Can you copy the lines from the one that contains "Where should I click to: Open the App" through the end of the material below, exactly and with nothing else?

------------------------------------

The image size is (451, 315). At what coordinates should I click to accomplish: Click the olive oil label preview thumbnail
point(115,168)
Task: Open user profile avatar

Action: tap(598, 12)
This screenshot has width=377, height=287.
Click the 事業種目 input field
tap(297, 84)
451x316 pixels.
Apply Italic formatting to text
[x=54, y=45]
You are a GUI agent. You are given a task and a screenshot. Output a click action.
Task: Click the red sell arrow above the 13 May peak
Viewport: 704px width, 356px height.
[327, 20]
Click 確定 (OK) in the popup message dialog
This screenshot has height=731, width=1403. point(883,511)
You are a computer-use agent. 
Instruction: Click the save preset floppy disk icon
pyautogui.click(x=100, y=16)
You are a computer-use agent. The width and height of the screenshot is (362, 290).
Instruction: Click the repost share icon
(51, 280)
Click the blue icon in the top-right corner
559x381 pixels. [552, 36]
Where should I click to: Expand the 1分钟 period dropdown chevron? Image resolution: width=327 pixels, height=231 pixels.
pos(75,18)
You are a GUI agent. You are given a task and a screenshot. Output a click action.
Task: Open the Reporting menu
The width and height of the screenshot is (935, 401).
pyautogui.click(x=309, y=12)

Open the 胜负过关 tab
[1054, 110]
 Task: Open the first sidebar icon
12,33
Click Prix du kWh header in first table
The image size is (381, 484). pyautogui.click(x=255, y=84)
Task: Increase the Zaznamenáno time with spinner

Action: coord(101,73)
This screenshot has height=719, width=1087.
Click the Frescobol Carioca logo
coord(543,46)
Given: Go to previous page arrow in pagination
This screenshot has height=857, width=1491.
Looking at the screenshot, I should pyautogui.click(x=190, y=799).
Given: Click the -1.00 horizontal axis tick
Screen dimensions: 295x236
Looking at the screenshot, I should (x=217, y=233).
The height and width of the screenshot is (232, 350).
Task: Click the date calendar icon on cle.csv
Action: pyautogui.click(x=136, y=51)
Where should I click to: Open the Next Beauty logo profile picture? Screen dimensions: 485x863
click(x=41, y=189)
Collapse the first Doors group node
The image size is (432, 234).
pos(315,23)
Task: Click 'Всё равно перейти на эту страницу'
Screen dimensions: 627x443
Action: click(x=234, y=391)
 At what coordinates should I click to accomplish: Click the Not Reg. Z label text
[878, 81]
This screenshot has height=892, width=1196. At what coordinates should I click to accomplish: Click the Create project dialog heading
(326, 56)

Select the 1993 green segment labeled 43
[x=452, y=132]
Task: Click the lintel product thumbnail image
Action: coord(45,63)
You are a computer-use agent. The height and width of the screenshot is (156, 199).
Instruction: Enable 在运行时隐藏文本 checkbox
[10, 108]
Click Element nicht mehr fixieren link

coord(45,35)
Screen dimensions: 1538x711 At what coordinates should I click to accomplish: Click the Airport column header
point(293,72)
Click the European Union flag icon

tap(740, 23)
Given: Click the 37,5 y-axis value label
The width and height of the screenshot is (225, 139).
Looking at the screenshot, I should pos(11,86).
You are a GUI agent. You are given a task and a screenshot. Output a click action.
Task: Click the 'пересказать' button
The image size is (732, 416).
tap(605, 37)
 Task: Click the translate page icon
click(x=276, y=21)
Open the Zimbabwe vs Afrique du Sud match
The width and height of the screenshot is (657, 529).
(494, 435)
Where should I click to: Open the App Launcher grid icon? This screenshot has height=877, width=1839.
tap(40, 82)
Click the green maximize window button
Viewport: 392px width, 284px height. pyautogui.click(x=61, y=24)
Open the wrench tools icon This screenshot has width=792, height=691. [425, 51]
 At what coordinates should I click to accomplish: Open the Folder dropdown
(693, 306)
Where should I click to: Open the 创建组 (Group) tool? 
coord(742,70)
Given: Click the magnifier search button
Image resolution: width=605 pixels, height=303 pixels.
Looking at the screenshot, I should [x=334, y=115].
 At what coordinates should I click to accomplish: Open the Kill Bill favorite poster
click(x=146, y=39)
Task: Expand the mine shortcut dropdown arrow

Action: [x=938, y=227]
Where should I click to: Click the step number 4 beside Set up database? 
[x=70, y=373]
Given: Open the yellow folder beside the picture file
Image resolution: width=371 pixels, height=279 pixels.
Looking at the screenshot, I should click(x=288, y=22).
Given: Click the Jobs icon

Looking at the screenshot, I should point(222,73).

------------------------------------

Response to this exercise -
Where should I click to: Open the App Launcher grid icon? This screenshot has height=877, width=1839.
tap(40, 82)
Click the green maximize window button
Viewport: 392px width, 284px height. pyautogui.click(x=61, y=24)
Open the wrench tools icon This screenshot has width=792, height=691. [425, 51]
 At what coordinates should I click to accomplish: Open the Folder dropdown
(693, 306)
Where should I click to: Open the 创建组 (Group) tool? 
coord(742,70)
Given: Click the magnifier search button
Image resolution: width=605 pixels, height=303 pixels.
Looking at the screenshot, I should [x=334, y=115].
 At what coordinates should I click to accomplish: Open the Kill Bill favorite poster
click(x=146, y=39)
Task: Expand the mine shortcut dropdown arrow

Action: [x=938, y=227]
Where should I click to: Click the step number 4 beside Set up database? 
[x=70, y=373]
Given: Open the yellow folder beside the picture file
Image resolution: width=371 pixels, height=279 pixels.
Looking at the screenshot, I should click(x=288, y=22).
Given: Click the Jobs icon

Looking at the screenshot, I should point(222,73).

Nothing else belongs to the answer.